Sulla vicenda arriva anche la presa di posizione dei genitori dell’Istituto Giaracà che ci hanno fatto giungere una lettera che vi riportiamo di seguito:
“Nonostante l’amarezza per tale situazione e pur auspicando una soluzione a tale vicenda, vogliono sottolineare che all’interno della struttura coesistono tre istituzioni scolastiche (Giaracà, Martoglio ed Archia), alle quali nel 2006 è stata assegnata una parte dell’edificio di Via Asbesta, ognuno con una propria indipendenza e gestione.
L’Istituto Archia, contravvenendo alle più elementari regole di sicurezza e buona gestione dell’istituto, ha continuato ad accettare nuove iscrizioni, trovandosi oggi ad avere un esubero di alunni rispetto alla capacità ricettiva della parte di struttura che occupa. E’ evidente che tale circostanza già da sola non permette una ottimale o sufficiente organizzazione delle classi.
Considerato quanto sopra si evidenzia che:
– il Giaracà non può caricarsi e sopperire agli errori di chi accoglie iscritti in numero maggiore rispetto alla reale capienza del proprio piano di appartenenza;
– il Giaracà non può consentire che lo spazio comune dell’Auditorium possa essere utilizzato in maniera esclusiva dall’Istituto Archia.

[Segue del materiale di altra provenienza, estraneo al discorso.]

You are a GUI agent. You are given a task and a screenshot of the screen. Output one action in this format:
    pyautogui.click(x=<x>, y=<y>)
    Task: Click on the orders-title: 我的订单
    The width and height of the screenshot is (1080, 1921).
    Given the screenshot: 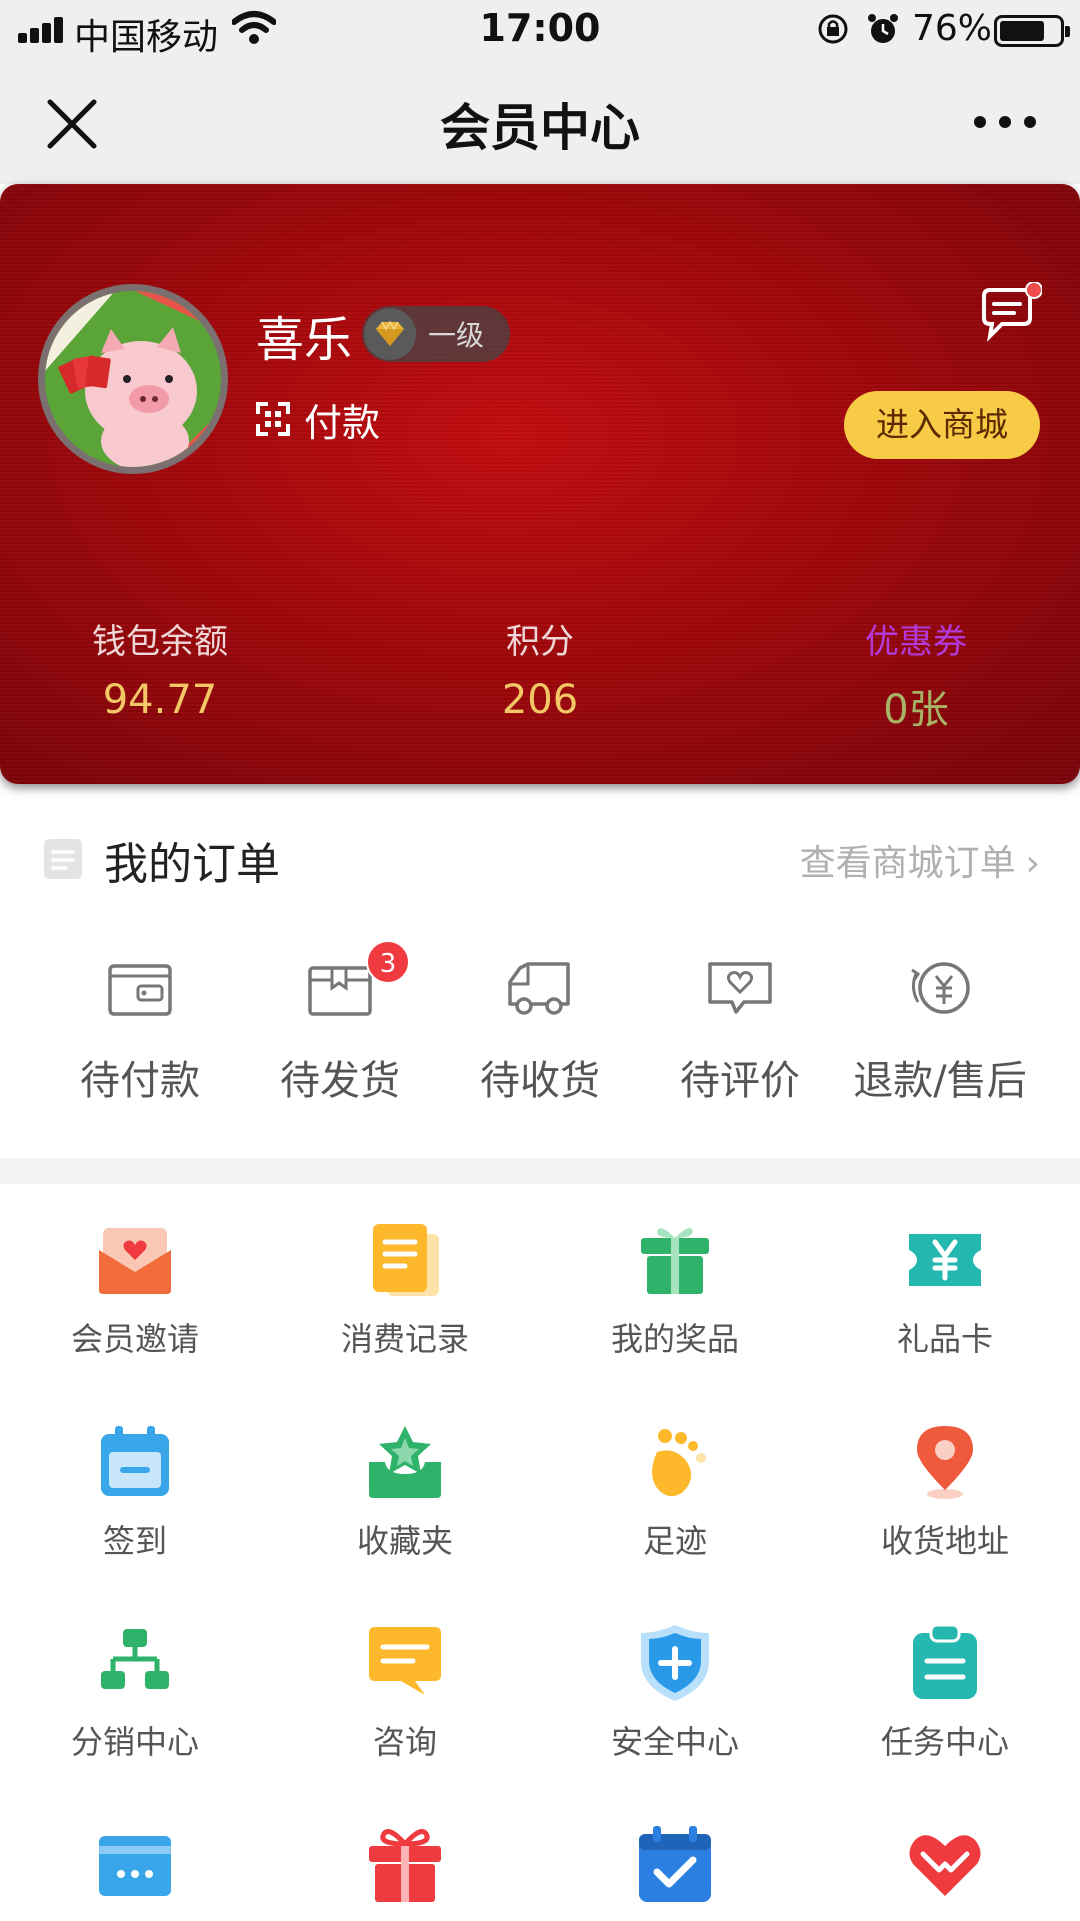 What is the action you would take?
    pyautogui.click(x=192, y=864)
    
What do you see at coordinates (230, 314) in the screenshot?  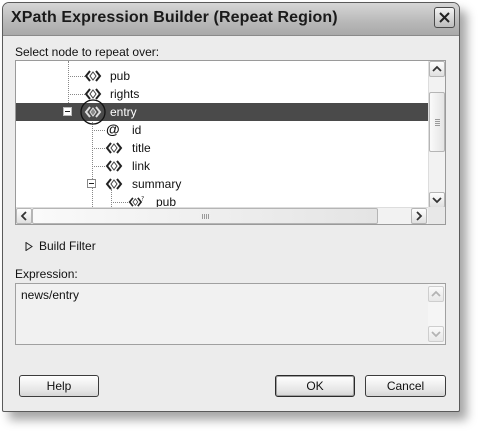 I see `expression-field: news/entry` at bounding box center [230, 314].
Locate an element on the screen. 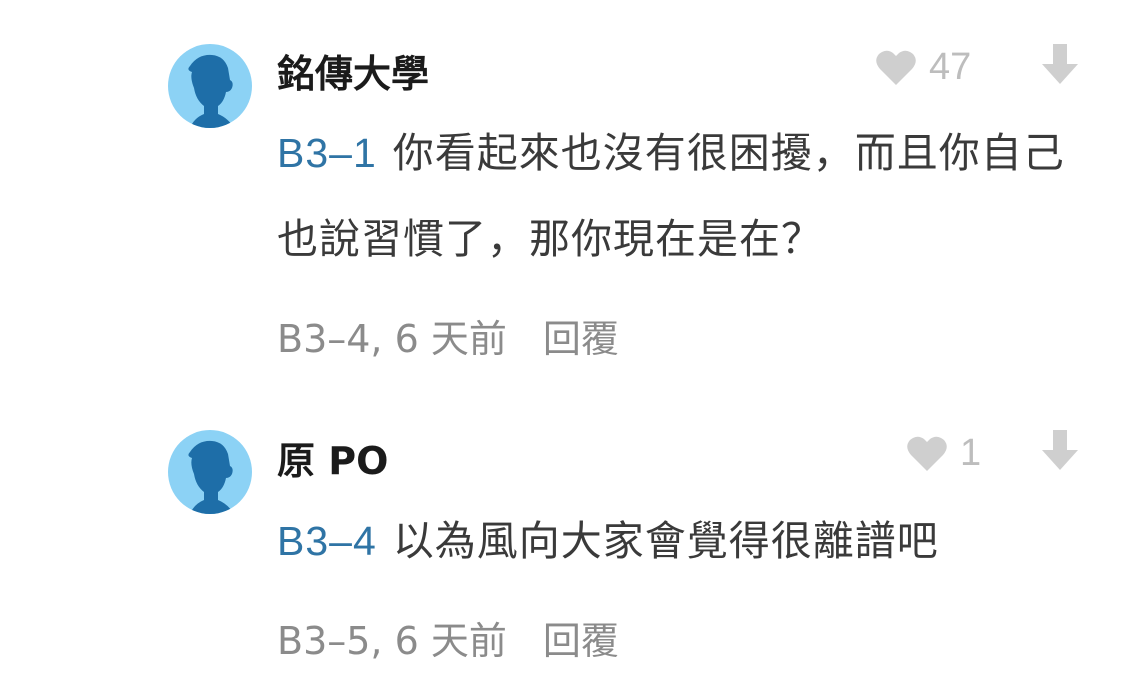 This screenshot has height=695, width=1125. comment-meta: B3–4, 6 天前 回覆 is located at coordinates (448, 336).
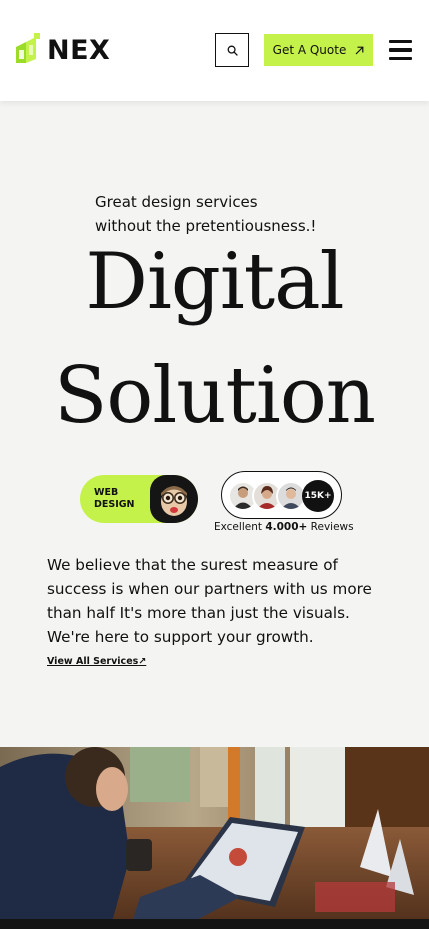  What do you see at coordinates (240, 527) in the screenshot?
I see `reviews-caption-prefix: Excellent` at bounding box center [240, 527].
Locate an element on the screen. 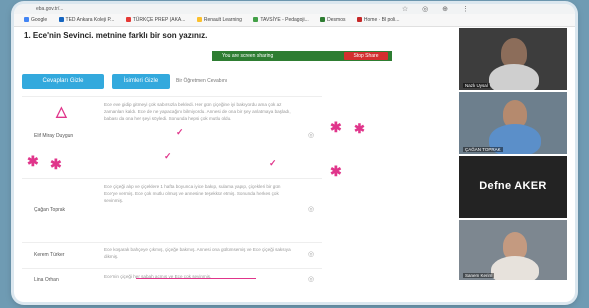 This screenshot has height=308, width=589. stop-share-label: Stop Share is located at coordinates (366, 56).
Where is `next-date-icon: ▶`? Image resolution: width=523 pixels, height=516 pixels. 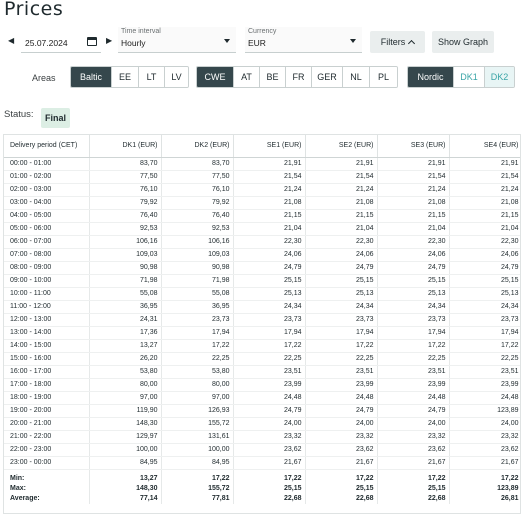
next-date-icon: ▶ is located at coordinates (109, 40).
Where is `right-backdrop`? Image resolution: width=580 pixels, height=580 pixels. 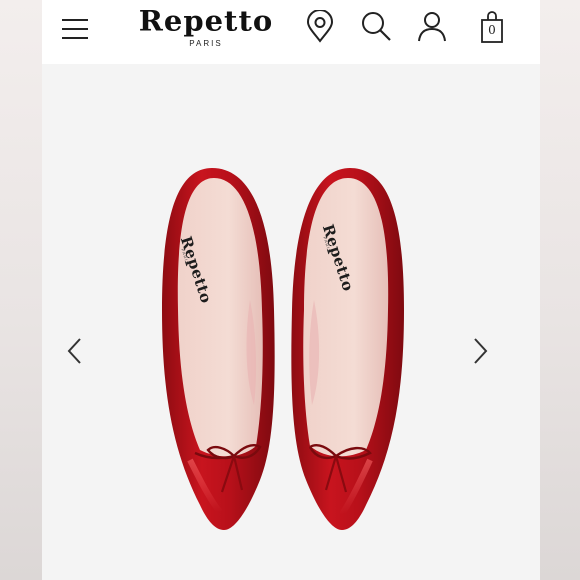
right-backdrop is located at coordinates (559, 290).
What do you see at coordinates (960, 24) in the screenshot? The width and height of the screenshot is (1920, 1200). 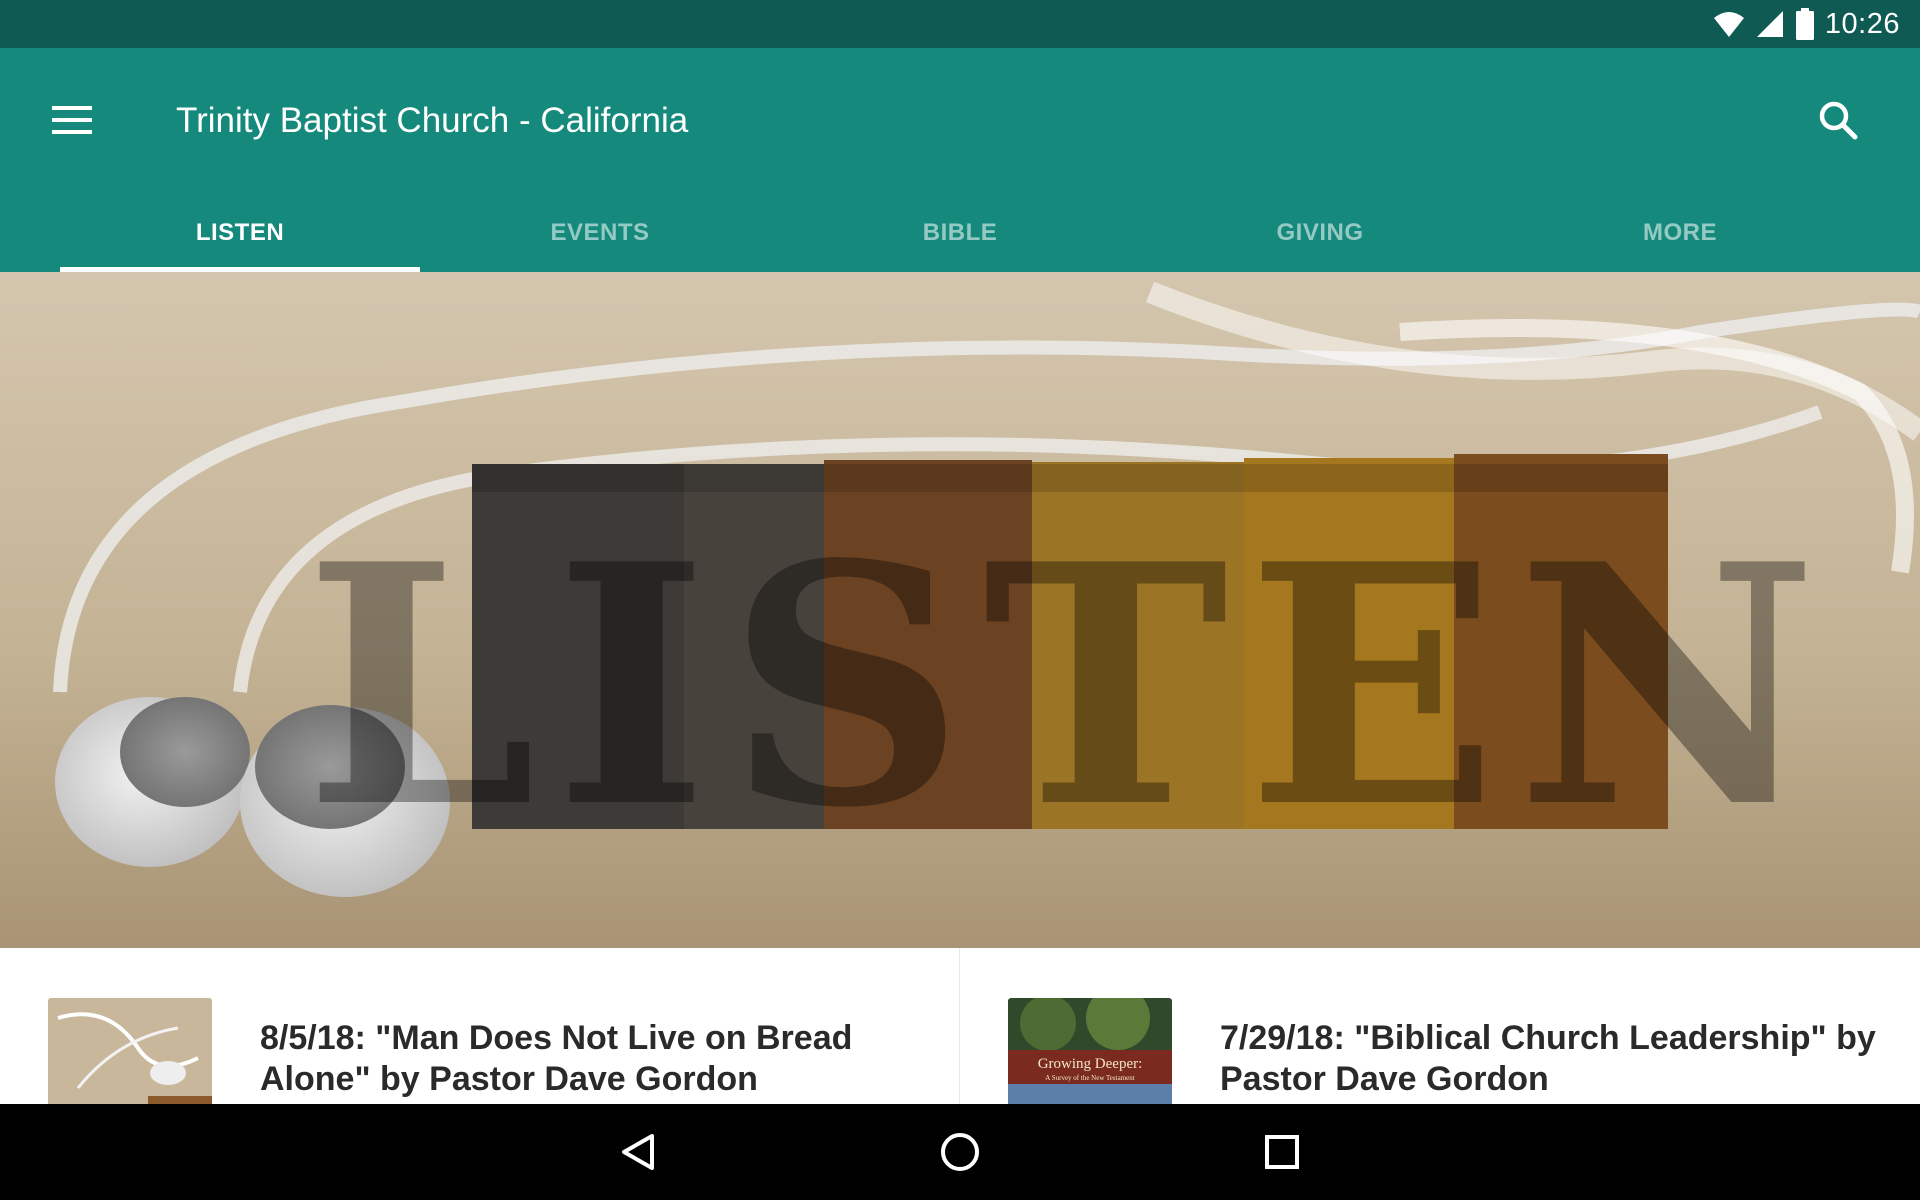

Dispiace dover constatare che questa situazione, venutasi a creare all’inizio dell’anno scolastico, abbia ripercussioni sul diritto allo studio di tutti gli alunni, senza alcuna distinzione di Plesso o Istituto.
Si auspica che le Amministrazioni preposte tengano conto del fatto che l’Istituto Giaracà ha rispettato, nella parte del plesso di Via Asbesta assegnata, le norme organizzative e di sicurezza mantenendo i limiti di accoglienza degli alunni. Sarebbe ingiusto ed in contrasto con il buon senso civile ed amministrativo premiare chi di tale buon senso non ha tenuto conto.
I genitori del Giaracà si dichiarano pronti ad intraprendere ogni iniziativa affinché venga garantito il rispetto del diritto allo studio degli alunni”.
Come dire che la situazione si complica adesso più di quanto si potesse prevedere all’inizio.